How do metal atoms bond with each other?

Metal atoms bond with each other through metallic bonding, which involves the sharing of free electrons among a lattice of positive ions.

Metallic bonding is a type of chemical bonding that arises from the electrostatic attractive force between conduction electrons and positively charged metal ions. It is responsible for many physical properties of metals, such as their high electrical conductivity, thermal conductivity, malleability, and ductility.

In a metal, the outer electrons of each atom are delocalised. Rather than being attached to individual atoms, these electrons are free to move throughout the structure. This is often described as a 'sea' of electrons. The positive metal ions are arranged in a regular pattern, known as a lattice. The delocalised electrons are attracted to these positive ions, creating a strong bond.

The strength of the metallic bond is determined by the number of electrons which each atom can contribute to the 'sea' of electrons, and the size and charge of the cation. The more electrons an atom can contribute, the stronger the bond. Similarly, the smaller and more charged the cation, the stronger the bond.

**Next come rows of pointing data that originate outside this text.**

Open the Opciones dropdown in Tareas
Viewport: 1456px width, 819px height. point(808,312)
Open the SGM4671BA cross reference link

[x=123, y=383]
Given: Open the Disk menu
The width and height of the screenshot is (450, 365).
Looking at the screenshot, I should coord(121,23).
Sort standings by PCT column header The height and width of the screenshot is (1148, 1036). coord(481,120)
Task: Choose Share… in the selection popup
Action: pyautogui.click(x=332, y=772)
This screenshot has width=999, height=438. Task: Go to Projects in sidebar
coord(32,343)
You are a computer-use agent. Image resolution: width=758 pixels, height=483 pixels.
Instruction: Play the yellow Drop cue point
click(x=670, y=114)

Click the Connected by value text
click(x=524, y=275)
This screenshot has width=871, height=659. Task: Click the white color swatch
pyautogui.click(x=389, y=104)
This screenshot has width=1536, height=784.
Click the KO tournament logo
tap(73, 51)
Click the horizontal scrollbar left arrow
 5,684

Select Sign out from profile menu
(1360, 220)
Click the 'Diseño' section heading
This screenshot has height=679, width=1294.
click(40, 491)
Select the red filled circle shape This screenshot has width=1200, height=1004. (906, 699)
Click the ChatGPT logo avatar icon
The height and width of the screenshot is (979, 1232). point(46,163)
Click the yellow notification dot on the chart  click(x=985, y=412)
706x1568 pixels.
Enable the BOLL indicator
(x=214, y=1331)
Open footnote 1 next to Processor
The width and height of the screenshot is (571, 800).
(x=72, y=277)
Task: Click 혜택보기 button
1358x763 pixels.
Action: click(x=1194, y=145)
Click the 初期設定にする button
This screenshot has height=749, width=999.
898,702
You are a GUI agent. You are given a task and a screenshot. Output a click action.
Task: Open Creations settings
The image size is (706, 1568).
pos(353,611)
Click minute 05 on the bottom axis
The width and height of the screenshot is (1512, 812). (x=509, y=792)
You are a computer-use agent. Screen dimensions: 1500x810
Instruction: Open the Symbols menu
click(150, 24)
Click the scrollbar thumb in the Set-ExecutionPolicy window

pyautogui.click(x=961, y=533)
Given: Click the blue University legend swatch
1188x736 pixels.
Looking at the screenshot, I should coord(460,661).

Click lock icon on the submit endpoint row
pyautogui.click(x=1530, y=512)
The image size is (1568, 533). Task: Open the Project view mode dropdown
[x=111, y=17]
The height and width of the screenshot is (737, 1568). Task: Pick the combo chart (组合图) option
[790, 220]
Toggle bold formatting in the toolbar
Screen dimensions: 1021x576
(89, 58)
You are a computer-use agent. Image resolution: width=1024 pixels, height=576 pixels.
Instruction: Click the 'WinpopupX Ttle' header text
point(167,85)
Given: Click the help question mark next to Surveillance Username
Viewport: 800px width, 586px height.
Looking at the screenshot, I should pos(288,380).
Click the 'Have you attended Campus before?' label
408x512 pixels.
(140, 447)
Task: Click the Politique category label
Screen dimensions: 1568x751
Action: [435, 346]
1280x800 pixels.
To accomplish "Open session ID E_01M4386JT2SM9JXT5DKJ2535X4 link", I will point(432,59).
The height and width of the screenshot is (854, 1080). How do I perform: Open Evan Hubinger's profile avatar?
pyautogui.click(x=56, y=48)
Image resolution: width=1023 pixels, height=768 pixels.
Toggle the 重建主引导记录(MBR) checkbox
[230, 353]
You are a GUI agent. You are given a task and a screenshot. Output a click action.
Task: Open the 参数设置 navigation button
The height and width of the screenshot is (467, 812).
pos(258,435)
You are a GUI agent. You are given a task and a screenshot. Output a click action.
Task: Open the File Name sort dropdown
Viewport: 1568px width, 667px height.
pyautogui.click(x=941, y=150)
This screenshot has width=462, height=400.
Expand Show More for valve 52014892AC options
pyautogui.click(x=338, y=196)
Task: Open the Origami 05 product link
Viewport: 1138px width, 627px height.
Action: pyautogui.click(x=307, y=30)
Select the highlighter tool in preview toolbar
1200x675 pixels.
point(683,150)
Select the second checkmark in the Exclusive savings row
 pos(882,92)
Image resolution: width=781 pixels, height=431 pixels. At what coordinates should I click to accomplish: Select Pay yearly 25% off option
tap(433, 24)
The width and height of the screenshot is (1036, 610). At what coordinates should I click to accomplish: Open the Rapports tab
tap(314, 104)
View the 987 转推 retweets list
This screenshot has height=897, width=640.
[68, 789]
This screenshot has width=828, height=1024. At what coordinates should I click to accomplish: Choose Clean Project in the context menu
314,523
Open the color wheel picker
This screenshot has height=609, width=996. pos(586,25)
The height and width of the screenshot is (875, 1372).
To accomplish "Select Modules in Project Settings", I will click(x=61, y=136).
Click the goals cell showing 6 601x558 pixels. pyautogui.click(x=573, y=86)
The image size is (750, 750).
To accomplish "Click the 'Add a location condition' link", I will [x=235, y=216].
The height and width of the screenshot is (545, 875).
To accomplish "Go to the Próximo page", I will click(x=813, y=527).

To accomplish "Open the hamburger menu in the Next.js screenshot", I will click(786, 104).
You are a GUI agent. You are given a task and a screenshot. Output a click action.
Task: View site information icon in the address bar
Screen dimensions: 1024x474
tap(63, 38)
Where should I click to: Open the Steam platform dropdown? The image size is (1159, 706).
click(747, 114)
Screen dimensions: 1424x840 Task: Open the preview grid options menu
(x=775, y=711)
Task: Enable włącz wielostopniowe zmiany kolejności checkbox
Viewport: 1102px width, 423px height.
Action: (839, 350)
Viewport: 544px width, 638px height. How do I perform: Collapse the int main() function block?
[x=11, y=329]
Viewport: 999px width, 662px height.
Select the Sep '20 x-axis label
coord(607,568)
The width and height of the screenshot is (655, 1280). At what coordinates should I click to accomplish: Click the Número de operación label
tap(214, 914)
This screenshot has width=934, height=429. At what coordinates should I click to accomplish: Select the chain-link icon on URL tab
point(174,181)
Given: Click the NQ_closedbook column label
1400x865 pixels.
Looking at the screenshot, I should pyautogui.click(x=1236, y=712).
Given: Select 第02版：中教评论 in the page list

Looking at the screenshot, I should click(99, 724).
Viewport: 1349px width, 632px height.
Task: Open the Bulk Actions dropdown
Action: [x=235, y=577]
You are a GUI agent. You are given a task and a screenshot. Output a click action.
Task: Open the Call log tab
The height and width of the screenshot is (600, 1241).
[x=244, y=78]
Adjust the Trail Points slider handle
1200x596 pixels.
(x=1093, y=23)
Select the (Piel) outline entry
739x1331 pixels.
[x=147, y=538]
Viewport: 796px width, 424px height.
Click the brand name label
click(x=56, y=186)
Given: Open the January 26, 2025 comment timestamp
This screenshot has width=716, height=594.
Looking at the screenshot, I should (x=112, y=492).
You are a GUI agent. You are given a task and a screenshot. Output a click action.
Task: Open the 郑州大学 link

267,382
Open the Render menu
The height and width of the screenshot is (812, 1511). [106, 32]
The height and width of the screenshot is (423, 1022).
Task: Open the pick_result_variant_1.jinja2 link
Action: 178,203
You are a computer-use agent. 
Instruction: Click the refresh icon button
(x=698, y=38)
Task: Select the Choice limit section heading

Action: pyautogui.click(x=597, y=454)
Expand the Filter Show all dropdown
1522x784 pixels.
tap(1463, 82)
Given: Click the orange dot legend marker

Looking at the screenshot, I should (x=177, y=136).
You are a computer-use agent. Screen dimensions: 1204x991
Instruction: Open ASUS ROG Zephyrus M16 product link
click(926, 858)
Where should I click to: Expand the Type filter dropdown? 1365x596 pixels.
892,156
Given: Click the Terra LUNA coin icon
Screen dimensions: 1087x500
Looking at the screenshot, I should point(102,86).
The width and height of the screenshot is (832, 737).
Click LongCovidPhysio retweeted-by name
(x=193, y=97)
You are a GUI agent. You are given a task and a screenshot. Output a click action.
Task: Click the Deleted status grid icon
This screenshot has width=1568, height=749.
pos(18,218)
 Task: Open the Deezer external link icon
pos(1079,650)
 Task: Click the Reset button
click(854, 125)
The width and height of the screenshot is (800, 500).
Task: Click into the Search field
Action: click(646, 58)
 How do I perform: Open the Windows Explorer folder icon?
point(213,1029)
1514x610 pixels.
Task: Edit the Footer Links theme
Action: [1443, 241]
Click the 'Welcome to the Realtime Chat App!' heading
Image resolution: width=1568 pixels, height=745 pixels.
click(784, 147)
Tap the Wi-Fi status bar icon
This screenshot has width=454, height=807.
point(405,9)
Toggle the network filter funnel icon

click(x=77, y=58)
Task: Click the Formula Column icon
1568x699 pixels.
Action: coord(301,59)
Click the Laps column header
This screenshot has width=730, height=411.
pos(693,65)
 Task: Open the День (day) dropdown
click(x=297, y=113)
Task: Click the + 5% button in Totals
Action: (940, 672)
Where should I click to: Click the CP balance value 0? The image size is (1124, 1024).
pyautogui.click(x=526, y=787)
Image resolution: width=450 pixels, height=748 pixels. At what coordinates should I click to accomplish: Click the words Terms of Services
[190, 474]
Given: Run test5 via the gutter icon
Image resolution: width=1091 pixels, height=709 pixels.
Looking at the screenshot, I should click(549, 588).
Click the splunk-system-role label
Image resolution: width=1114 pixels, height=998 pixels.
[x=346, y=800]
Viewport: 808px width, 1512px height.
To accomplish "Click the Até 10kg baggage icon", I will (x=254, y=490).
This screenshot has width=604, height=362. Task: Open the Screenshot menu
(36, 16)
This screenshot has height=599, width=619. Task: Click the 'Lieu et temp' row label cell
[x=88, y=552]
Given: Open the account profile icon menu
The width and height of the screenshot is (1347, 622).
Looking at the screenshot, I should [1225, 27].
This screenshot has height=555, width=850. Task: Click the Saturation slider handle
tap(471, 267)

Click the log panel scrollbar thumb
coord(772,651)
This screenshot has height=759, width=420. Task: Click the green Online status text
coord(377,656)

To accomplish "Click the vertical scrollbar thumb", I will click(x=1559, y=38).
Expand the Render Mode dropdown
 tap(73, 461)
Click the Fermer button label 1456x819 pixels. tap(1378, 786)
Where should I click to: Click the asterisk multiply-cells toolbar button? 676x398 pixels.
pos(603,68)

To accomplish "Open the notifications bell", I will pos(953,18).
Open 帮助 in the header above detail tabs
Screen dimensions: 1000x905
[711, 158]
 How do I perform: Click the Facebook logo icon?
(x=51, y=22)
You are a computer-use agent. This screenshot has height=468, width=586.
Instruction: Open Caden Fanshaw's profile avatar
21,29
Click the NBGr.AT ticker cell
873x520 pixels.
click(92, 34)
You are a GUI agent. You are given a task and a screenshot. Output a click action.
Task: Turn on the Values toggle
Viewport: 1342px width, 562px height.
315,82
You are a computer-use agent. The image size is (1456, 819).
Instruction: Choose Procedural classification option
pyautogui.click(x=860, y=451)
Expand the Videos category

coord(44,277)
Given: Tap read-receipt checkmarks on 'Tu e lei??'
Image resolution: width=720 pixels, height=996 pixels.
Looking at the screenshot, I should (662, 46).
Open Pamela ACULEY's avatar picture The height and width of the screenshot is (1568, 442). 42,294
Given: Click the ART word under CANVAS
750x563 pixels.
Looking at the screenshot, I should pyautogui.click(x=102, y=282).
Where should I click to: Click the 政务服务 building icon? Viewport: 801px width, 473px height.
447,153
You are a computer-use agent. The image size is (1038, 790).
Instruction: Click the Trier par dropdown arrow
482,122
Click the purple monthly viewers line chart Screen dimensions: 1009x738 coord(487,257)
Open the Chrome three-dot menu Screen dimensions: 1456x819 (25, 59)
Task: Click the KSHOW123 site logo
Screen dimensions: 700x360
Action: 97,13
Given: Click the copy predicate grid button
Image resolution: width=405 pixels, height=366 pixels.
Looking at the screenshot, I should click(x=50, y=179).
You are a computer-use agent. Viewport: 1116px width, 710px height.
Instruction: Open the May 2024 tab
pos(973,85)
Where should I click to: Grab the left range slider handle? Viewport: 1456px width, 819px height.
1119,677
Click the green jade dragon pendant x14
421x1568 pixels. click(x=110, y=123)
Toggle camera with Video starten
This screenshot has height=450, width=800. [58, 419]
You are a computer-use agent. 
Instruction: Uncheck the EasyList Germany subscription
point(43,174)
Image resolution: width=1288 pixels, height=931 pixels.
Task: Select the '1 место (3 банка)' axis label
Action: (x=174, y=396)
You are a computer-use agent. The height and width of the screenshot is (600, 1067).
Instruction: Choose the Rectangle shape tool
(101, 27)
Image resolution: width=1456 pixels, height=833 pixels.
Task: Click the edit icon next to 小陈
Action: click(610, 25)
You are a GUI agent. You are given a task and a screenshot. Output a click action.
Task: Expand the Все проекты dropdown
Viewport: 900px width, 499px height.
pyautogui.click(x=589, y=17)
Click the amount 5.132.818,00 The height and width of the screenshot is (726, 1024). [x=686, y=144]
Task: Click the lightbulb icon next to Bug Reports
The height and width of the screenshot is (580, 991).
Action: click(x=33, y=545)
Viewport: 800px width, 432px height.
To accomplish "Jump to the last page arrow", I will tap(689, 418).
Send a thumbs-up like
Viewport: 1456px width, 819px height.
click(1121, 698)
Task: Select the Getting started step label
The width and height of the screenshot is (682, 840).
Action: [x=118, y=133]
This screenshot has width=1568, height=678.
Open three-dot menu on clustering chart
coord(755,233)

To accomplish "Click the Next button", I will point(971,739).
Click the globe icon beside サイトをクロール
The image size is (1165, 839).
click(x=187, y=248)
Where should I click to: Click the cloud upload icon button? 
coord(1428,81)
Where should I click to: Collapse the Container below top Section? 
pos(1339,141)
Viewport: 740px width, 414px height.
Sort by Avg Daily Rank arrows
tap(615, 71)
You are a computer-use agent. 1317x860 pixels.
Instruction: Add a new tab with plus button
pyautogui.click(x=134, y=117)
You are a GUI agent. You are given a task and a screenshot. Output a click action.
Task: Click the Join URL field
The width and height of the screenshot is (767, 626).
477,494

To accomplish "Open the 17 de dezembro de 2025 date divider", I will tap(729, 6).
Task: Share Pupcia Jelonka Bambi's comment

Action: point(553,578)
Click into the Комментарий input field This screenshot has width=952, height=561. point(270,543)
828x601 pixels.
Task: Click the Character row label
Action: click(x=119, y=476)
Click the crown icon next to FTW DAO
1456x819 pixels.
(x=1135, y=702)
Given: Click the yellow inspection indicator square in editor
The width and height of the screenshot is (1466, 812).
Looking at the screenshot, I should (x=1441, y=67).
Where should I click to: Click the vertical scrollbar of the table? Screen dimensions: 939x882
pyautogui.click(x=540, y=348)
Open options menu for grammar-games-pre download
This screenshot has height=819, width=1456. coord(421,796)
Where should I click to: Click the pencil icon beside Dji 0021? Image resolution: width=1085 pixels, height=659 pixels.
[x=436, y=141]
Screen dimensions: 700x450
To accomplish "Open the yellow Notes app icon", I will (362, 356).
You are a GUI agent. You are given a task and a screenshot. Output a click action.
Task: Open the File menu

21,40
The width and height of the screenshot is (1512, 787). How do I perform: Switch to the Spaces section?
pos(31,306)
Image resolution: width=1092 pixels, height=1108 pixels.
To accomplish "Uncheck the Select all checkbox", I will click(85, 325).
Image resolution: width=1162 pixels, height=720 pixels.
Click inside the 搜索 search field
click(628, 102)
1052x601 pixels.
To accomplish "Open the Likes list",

This type of bonding results in a structure that is often solid at room temperature, with high melting and boiling points due to the strong attractions between the ions and the sea of electrons. The delocalised electrons also allow metals to conduct electricity and heat. Furthermore, the layers of ions in the lattice can slide over each other, making metals malleable (they can be shaped) and ductile (they can be drawn into wires).

In summary, metallic bonding is a unique type of bonding that gives metals their characteristic properties. It involves the sharing of free electrons among a lattice of positive ions, creating a strong bond.